▶ [Page text]
----------

[R] There must be a better way to do this

Jim Lemon jim at bitwrit.com.au
Wed May 9 10:55:18 CEST 2012


On 05/09/2012 03:59 AM, David Perlman wrote:
> I made this rather cool plot which I am quite pleased with:
> http://brainimaging.waisman.wisc.edu/~perlman/data/BeeswarmLinesDemo.pdf
>
> However, I feel there must be a better way to do it than what I did.  I'm attaching the code to create it, which downloads the data by http so it should run for you if you have the current version of beeswarm installed (which was just updated today, incidentally).  It might also work with a non-current version of beeswarm.
>
> The problem is that I jumped through all kinds of hoops to:
>
> a) get the subject numbers for each point associated with the point xy coordinates output by beeswarm.  The order of the points is not the same as the order in the input file; they are shuffled in a way that I think depends on the input formula.  The trick I used (ok, I hope you're sitting down when you read this) is to run beeswarm a second time with pwcol=Subj, so then the "col" column of the output becomes the subject numbers.  I know, horrible.  But I don't know how else to do it.  I feel like there is probably some logic to the way the cases were reordered by the formula, but I don't know how to work with that.
>
> b) get the lines() function to pair the xy coordinates properly.  I did this by reshaping the whole thing into wide format, with separate columns for x.1 y.1 x.2 y.2, and then add a third pair of columns x.3 y.3 which is all NA, and then reshaping it back into long format.  Then the lines() function automatically does the right thing, but I feel like that was a horrible hack and there must be a smarter way to do it.
>
>
Hi Dave,
This plot looks like the offspring of a boxplot, a beeswarm plot and a 
bumpchart after a heavy night on the grog. Beauty is in the eye of the 
beholder, I guess.

----------

Word and element location data:
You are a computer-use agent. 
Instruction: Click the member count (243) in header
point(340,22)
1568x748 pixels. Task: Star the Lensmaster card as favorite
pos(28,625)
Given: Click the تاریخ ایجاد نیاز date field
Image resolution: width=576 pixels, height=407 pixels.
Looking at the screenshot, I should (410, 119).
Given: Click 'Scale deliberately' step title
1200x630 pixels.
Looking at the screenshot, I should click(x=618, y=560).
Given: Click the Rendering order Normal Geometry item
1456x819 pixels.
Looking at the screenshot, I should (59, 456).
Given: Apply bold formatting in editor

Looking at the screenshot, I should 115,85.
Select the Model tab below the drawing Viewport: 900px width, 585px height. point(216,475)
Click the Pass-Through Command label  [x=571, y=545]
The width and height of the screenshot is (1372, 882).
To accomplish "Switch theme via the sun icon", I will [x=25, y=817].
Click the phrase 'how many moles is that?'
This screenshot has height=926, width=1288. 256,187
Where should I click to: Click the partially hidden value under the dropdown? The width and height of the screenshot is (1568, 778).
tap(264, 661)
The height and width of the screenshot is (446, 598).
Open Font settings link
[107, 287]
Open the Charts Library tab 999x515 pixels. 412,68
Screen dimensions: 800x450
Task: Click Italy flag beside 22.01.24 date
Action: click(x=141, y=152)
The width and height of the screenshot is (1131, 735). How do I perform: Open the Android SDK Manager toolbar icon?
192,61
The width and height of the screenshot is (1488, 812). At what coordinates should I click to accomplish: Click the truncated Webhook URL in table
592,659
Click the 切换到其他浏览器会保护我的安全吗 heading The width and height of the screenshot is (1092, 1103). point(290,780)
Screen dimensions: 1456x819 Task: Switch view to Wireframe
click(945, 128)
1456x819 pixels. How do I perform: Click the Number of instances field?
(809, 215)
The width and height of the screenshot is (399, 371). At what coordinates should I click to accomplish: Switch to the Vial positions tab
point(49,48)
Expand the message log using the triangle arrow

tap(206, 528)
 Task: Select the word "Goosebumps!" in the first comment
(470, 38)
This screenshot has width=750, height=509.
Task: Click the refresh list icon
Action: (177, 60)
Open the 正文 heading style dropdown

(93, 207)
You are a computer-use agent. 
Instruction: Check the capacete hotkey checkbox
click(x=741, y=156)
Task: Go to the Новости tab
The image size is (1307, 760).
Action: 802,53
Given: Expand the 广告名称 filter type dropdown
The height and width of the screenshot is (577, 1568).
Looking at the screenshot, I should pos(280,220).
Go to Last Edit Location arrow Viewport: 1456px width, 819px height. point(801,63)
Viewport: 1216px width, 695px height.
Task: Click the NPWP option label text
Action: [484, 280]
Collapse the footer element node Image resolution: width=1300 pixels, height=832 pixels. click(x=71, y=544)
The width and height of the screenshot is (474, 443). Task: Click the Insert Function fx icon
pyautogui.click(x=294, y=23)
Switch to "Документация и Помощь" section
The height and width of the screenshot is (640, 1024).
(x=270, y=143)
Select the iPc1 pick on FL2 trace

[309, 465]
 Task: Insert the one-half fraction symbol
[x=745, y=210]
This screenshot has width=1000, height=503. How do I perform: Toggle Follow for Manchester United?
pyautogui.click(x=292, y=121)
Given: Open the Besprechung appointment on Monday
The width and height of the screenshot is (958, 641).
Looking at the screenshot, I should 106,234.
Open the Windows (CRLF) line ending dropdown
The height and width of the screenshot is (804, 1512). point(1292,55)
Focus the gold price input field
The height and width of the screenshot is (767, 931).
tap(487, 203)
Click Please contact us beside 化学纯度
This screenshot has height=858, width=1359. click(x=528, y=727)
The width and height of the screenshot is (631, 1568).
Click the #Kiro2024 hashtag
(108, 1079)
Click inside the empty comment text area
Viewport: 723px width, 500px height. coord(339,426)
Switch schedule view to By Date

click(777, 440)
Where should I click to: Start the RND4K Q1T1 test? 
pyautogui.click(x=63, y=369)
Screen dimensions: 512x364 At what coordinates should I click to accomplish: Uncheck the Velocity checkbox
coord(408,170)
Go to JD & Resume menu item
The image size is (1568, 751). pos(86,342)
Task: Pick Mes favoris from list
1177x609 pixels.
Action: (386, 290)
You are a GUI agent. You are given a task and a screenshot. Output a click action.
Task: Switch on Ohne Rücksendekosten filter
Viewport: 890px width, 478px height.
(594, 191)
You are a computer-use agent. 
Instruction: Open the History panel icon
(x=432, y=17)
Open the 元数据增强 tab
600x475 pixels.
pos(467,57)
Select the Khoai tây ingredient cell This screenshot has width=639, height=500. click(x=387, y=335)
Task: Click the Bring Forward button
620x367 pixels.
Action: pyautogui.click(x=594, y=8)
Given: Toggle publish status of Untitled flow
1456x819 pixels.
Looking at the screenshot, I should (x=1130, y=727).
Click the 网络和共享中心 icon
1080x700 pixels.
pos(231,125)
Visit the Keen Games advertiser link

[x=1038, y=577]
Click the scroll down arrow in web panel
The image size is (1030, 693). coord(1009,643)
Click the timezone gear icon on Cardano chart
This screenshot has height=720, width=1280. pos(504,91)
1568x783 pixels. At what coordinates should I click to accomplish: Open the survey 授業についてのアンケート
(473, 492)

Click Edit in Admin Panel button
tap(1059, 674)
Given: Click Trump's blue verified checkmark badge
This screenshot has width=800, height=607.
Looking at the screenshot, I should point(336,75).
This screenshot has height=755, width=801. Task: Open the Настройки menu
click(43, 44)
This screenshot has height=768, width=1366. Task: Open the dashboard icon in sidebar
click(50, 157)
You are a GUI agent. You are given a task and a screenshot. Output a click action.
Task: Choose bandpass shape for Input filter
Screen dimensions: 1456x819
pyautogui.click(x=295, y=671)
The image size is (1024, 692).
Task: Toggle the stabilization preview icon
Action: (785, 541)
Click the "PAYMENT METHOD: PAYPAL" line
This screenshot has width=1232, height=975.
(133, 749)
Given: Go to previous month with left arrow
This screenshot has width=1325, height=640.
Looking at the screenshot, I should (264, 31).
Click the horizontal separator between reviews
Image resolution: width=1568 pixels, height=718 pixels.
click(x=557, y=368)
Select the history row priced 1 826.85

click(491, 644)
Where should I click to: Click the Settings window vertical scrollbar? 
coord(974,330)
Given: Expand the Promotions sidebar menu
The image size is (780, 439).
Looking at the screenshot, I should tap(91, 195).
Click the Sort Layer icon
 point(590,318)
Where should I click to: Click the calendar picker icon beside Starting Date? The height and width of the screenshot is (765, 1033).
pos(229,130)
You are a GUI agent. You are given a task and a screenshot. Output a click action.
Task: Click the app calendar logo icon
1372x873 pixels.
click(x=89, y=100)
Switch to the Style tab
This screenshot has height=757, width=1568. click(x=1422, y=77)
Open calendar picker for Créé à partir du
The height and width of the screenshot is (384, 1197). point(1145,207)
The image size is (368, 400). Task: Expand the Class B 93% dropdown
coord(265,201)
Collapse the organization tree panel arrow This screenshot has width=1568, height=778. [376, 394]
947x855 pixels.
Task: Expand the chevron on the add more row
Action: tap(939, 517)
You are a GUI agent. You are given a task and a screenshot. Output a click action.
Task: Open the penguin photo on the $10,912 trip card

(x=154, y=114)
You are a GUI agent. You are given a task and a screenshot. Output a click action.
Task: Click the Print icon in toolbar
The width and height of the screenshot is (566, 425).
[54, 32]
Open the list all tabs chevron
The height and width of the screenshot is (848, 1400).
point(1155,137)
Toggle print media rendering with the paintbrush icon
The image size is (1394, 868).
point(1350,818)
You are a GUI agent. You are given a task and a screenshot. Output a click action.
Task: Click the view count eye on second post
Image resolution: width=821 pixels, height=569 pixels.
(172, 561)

----------

▶ [Task prompt] According to the post about the beeswarm plot, why was beeswarm run a second time with pwcol=Subj? Answer in one to three sentences.

▶ [Solution to the problem] The points in the beeswarm output are not in the same order as in the input file, because they are shuffled in a way that seems to depend on the input formula. Running beeswarm again with pwcol=Subj makes the "col" column of the output become the subject numbers. That links each subject number to its point's xy coordinates.